MACD Overbought and Oversold Signals

Figure 2 – Chart Created by TradingView

Despite lacking defined boundaries, the MACD
can identify overbought and oversold conditions. Experienced traders assess
historical extremes to identify these areas. This is similar to locating support
and resistance
areas on a price chart and
extending them to the right, but instead, this is done on the indicator.

In Figure 3, previous extremes were marked
using the areas in red (circles) and extended to the right. Aside from an active
push higher in April 2024, the highlighted borders have served well as
overbought and oversold areas in the past few years. As a result, when price
tests these extreme areas, buyers (sellers) could be overheated, and a
correction (pullback) in price could materialise.

Figure 3 – Chart Created by TradingView

MACD Divergence

The MACD Divergence signal is a valuable part
of the MACD indicator. Like other momentum oscillators, a divergence signal arises
when the indicator and price diverge: one trends higher while the other trends
lower.

For the MACD indicator, the focus is on the
MACD Line. Figure 4 demonstrates a downward trending market, following price
forming a top in March 2022 (red circle). Momentum began slowing in the second
half of 2022, portrayed through the MACD Line forming a higher low (as you
would find in a regular uptrend on a price chart), while price movement
established a lower low (as you would find in a standard downtrend). This
divergence shows that momentum to the downside is slowing, and a trend reversal
may unfold. This is called regular positive divergence, when the indicator
leads price
action
. An example of regular bearish divergence
was also seen in 2023, shown through price forming higher highs and the MACD
Line failing to follow suit.

MACD Histogram

Figure 4 – Chart Created by TradingView

As already emphasised, the MACD Histogram
represents the difference between the MACD Line and the Signal Line.
Consequently, traders use the MACD Histogram to estimate MACD crossovers
through divergences.

In strong moving markets, the MACD Line and
Signal Line diverge. In a strong uptrend, the MACD Line will rise above the
Signal Line, for example. However, when upside momentum slows, the MACD Line
and Signal Line converge.

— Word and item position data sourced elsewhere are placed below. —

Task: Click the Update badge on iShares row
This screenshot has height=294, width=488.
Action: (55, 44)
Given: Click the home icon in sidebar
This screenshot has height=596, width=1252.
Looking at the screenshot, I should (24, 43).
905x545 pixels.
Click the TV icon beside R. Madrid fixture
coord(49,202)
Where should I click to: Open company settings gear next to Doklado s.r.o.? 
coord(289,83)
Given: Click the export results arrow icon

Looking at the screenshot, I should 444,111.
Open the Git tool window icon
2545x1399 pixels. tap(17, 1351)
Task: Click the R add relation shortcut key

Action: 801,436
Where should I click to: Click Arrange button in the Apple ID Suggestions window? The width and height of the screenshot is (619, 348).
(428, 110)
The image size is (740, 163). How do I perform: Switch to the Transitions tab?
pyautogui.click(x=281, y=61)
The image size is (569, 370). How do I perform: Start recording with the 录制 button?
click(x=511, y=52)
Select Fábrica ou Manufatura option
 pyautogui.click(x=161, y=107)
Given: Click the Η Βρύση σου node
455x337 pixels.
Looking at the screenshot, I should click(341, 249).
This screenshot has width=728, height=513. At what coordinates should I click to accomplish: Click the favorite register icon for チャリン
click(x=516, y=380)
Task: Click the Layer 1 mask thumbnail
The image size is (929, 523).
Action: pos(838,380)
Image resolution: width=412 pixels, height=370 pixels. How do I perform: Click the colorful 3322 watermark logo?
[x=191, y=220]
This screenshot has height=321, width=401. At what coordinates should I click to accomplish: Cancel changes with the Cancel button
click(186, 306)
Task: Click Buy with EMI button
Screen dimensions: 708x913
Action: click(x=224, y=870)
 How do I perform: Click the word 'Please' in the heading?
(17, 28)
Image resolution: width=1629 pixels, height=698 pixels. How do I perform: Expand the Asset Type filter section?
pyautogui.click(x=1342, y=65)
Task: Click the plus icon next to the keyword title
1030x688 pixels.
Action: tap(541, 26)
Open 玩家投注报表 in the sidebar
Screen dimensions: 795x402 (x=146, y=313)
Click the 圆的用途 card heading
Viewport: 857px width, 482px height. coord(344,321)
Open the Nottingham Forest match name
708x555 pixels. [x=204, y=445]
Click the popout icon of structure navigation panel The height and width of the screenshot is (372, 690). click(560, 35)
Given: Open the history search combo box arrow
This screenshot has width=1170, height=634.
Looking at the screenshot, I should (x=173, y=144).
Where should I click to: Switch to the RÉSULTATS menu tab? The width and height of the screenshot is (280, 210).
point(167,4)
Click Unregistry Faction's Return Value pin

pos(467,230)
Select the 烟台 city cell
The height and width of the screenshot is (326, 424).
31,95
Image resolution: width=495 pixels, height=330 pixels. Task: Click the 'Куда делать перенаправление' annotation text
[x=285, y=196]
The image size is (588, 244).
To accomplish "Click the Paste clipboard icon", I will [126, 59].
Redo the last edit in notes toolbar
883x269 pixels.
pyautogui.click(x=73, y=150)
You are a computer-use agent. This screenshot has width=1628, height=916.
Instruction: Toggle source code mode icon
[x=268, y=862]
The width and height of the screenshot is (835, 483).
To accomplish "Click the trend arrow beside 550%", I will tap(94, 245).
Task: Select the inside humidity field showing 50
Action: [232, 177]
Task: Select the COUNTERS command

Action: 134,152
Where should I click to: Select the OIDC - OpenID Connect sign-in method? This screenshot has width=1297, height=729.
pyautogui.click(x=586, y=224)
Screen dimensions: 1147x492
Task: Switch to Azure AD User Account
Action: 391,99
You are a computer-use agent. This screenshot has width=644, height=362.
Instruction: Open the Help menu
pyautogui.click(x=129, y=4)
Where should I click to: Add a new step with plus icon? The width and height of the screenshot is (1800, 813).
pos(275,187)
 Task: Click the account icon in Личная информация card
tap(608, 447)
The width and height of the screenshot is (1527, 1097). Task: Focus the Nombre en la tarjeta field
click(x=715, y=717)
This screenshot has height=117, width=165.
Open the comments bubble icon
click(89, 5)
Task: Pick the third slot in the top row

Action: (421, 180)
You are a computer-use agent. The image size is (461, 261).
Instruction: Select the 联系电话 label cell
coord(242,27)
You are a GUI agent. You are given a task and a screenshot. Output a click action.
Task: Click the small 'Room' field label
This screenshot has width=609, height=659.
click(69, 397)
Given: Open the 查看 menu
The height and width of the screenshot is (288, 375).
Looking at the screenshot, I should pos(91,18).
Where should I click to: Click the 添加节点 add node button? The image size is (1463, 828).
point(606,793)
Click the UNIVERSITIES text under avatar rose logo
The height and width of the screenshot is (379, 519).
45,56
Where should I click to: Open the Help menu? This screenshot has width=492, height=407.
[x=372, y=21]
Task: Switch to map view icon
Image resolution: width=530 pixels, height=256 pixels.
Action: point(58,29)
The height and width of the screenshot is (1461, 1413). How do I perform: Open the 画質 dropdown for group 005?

The MACD Histogram provides an early warning signal
of convergence and a possible crossover, as shown in Figure 5. Between February
and March 2023, the MACD Line and the Signal Line were diverging and moving
lower. At the same time, though, the MACD Histogram was rising, suggesting that
the MACD Line and Signal Line may converge and eventually pencil in a bullish
crossover.

Figure 5 – Chart Created by TradingView

MACD FAQs

1. What
is the MACD?

The MACD, or Moving Average Convergence
Divergence, is a well-known technical
indicator
that helps traders assess trend strength
and identify possible turning points in price.

2. How
do we interpret MACD signals?

As explained in the article, MACD signals take
the form of crossovers, overbought and oversold indications, and divergences to
ultimately assess a market’s trend strength.

3. Do
traders prefer one signal over another?

Most traders underline the importance of
divergence signals at extremes. This means finding divergence signals at
overbought and oversold areas.

However, it must be noted that the MACD signals
are just that: signals. They do not guarantee that price will do as
suggested. This is why back testing trading strategies is vitally important.